### Required work
Every record shown here must be duplicated without change.

(Exercise input)

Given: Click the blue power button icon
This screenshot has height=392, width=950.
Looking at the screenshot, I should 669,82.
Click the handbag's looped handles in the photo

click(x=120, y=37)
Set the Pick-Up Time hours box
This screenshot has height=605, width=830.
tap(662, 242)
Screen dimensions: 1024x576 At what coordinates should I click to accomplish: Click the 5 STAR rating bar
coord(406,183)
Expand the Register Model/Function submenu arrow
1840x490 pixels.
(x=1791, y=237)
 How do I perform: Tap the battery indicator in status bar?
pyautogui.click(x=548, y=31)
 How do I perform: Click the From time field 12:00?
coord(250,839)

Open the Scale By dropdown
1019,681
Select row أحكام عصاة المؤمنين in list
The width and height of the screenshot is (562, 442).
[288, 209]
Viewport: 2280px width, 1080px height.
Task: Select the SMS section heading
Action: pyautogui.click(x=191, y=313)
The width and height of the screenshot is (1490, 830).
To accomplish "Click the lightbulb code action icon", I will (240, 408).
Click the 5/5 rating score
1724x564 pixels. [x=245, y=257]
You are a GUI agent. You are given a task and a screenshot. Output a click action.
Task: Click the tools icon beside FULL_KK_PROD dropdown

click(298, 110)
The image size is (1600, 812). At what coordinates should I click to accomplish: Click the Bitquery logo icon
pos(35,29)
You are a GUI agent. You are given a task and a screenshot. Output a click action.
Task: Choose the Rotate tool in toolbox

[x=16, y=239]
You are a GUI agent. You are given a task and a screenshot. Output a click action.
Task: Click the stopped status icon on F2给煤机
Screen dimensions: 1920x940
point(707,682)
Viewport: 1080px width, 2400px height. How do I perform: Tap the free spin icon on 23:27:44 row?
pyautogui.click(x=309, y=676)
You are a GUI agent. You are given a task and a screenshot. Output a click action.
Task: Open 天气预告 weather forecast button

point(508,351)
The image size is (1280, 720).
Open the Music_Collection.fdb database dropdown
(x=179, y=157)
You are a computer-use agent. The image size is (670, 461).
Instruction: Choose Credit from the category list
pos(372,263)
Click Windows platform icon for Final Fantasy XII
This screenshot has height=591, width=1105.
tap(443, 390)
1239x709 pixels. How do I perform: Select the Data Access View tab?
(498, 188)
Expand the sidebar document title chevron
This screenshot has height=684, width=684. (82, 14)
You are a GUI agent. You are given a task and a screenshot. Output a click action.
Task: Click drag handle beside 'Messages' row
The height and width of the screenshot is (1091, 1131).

(End Exercise input)

### Solution for this exercise
Given: Click the blue power button icon
This screenshot has height=392, width=950.
Looking at the screenshot, I should 669,82.
Click the handbag's looped handles in the photo

click(x=120, y=37)
Set the Pick-Up Time hours box
This screenshot has height=605, width=830.
tap(662, 242)
Screen dimensions: 1024x576 At what coordinates should I click to accomplish: Click the 5 STAR rating bar
coord(406,183)
Expand the Register Model/Function submenu arrow
1840x490 pixels.
(x=1791, y=237)
 How do I perform: Tap the battery indicator in status bar?
pyautogui.click(x=548, y=31)
 How do I perform: Click the From time field 12:00?
coord(250,839)

Open the Scale By dropdown
1019,681
Select row أحكام عصاة المؤمنين in list
The width and height of the screenshot is (562, 442).
[288, 209]
Viewport: 2280px width, 1080px height.
Task: Select the SMS section heading
Action: pyautogui.click(x=191, y=313)
The width and height of the screenshot is (1490, 830).
To accomplish "Click the lightbulb code action icon", I will (240, 408).
Click the 5/5 rating score
1724x564 pixels. [x=245, y=257]
You are a GUI agent. You are given a task and a screenshot. Output a click action.
Task: Click the tools icon beside FULL_KK_PROD dropdown

click(298, 110)
The image size is (1600, 812). At what coordinates should I click to accomplish: Click the Bitquery logo icon
pos(35,29)
You are a GUI agent. You are given a task and a screenshot. Output a click action.
Task: Choose the Rotate tool in toolbox

[x=16, y=239]
You are a GUI agent. You are given a task and a screenshot. Output a click action.
Task: Click the stopped status icon on F2给煤机
Screen dimensions: 1920x940
point(707,682)
Viewport: 1080px width, 2400px height. How do I perform: Tap the free spin icon on 23:27:44 row?
pyautogui.click(x=309, y=676)
You are a GUI agent. You are given a task and a screenshot. Output a click action.
Task: Open 天气预告 weather forecast button

point(508,351)
The image size is (1280, 720).
Open the Music_Collection.fdb database dropdown
(x=179, y=157)
You are a computer-use agent. The image size is (670, 461).
Instruction: Choose Credit from the category list
pos(372,263)
Click Windows platform icon for Final Fantasy XII
This screenshot has height=591, width=1105.
tap(443, 390)
1239x709 pixels. How do I perform: Select the Data Access View tab?
(498, 188)
Expand the sidebar document title chevron
This screenshot has height=684, width=684. (82, 14)
You are a GUI agent. You are given a task and a screenshot. Output a click action.
Task: Click drag handle beside 'Messages' row
The height and width of the screenshot is (1091, 1131).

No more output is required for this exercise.